_RECORDS TO PROCESS_.
================

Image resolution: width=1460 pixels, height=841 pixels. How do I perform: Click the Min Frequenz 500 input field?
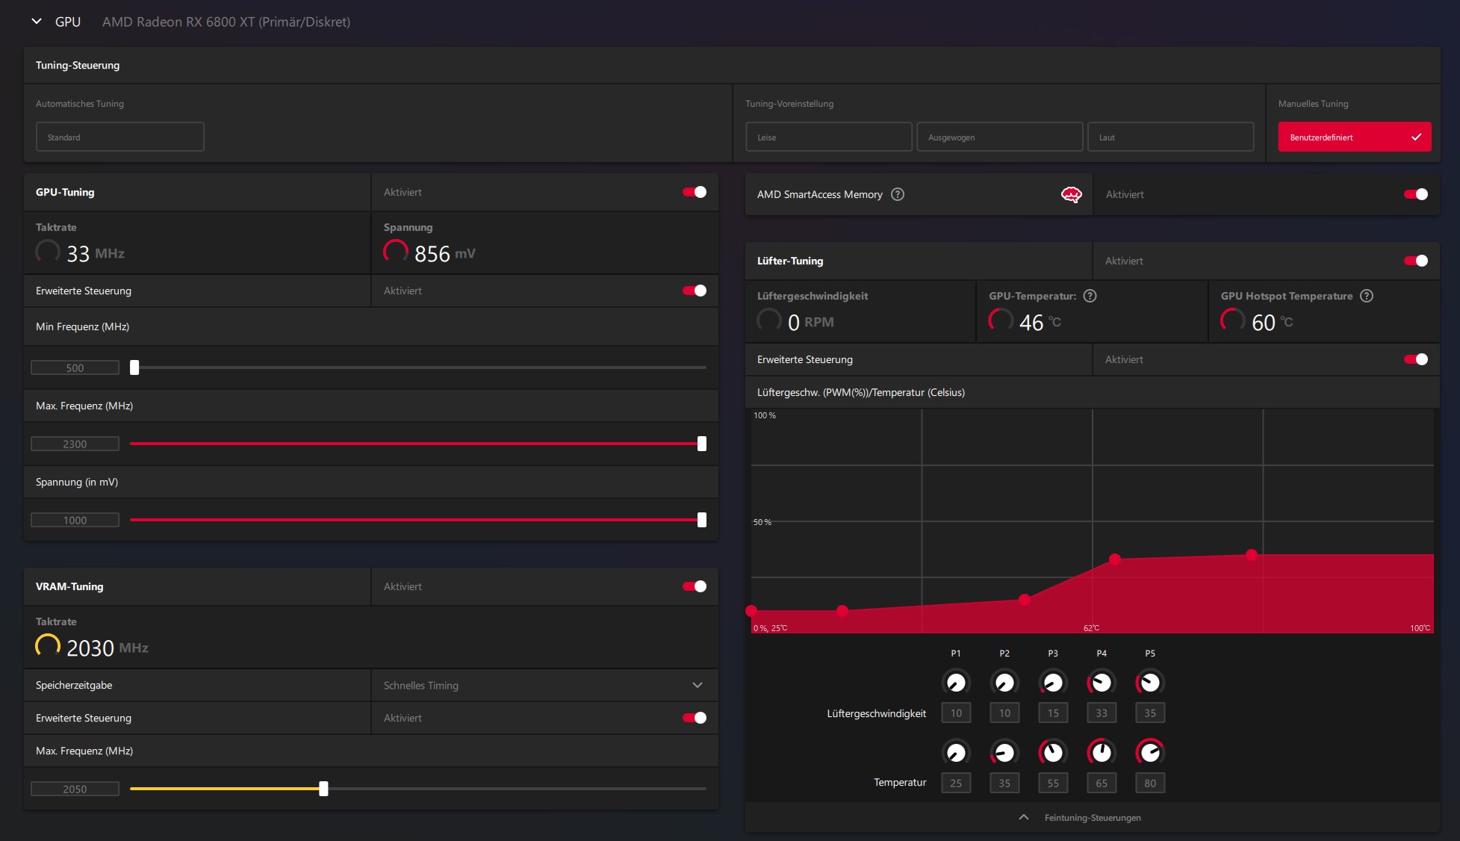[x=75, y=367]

================

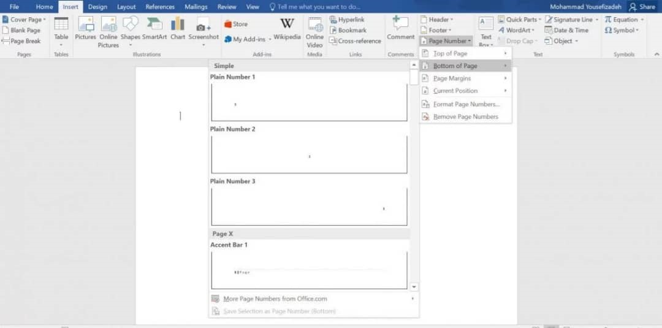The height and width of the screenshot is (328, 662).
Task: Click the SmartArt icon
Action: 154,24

================

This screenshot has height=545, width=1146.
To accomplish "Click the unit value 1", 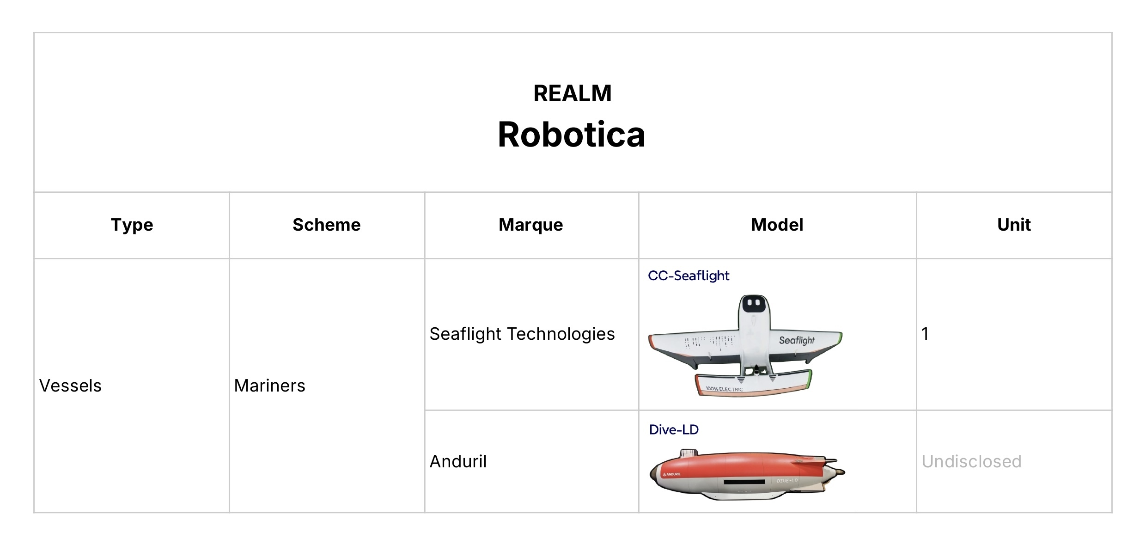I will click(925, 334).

================

_EXERCISE_. Rewrite the material from the line containing "Image resolution: width=1460" to the line containing "[x=75, y=367]", both included, as a numbered list with blank lines and pictures left out.

_TASK ANSWER_.
1. Image resolution: width=1460 pixels, height=841 pixels. How do I perform: Click the Min Frequenz 500 input field?
2. [x=75, y=367]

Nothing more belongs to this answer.